Wednesday, 3 July 2013

Meet the professors - An interview with Carlos Martinez

A university professor at El Salvador's only public university has been advocating the use of MOOCs to colleagues and students alike and launched a blog to document the adventure.
The Good MOOC interviews Professor Carlos Martinez.

  • Can you introduce yourself?

My name is Carlos Martínez. I am a professor in the Electrical Engineering department at the University of El Salvador.

  • Can you describe how you first heard about MOOCs?

A former student of mine sent me an email. The rest is history.

  • How and why did you decide to start advocating for MOOCs at your university without going through the administration?

MOOCs do not need intermediaries.
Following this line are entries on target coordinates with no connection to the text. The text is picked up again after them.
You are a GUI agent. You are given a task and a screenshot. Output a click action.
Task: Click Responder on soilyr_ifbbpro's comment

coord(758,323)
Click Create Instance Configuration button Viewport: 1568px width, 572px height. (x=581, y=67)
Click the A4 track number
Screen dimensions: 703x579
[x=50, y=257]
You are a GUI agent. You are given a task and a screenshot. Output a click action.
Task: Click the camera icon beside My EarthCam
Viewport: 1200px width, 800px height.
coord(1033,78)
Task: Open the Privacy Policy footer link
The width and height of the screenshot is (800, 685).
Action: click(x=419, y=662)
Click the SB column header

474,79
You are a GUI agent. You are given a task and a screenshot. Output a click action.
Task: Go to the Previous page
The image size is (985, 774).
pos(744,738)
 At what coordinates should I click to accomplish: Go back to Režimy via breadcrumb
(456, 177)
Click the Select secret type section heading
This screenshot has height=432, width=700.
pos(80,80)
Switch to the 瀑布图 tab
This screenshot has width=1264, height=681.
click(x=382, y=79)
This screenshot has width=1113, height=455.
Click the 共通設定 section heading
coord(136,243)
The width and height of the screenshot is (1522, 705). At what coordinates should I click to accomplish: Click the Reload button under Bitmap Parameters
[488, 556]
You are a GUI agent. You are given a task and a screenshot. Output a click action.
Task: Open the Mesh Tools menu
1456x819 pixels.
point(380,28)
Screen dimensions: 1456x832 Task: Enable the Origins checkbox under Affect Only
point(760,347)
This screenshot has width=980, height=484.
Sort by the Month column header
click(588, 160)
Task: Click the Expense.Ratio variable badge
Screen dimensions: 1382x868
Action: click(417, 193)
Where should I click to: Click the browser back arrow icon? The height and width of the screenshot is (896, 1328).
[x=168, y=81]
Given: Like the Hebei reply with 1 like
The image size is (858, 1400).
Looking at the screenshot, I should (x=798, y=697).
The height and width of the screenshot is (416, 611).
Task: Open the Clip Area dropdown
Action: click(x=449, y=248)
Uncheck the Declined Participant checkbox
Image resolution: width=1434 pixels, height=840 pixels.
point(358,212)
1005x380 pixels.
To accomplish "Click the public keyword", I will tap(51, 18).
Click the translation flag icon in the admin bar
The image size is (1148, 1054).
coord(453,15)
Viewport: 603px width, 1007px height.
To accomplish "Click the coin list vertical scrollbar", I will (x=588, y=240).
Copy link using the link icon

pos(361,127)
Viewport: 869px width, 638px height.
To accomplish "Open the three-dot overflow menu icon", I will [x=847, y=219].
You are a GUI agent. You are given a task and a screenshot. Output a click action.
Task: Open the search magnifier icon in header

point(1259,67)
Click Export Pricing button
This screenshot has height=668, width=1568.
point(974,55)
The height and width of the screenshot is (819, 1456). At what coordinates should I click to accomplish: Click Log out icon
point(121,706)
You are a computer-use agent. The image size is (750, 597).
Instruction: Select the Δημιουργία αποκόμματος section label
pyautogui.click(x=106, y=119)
They are open, free and available on the web. There is no need to listen to a University president or a high ranking burocrat to tell you MOOCs are good. I have not ignored them, I have talked to them. But the good thing has been we do not need their influence to move ahead.

  • How do you see MOOCs and higher education going in the future?

We still do not know how the future will be. At this very moment I am trying to introduce the trojan horse approach. Little by little other professors are studying some courses, edX plataform seems to be more atractive to our staff. More students at our department are getting the skills to study online courses. With a little training they could become in first generation instructors.

  • In MIT Technology Review, you are quoted as saying: "The youngest professors can face the change. The older ones, I think it’s impossible.". A lot of criticism of MOOCs now seems to be coming from professors afraid for their jobs, what's your take on that?

I still do not see professors in my university feeling any kind of threatened. Perhaps, in the US where universities are under economic pressure (sometimes due to competitiveness among themselves), professors could see a danger in losing their jobs.

  • Which are you favourite MOOCs and why?

Edx, MITx courses are the ones we have studied the most.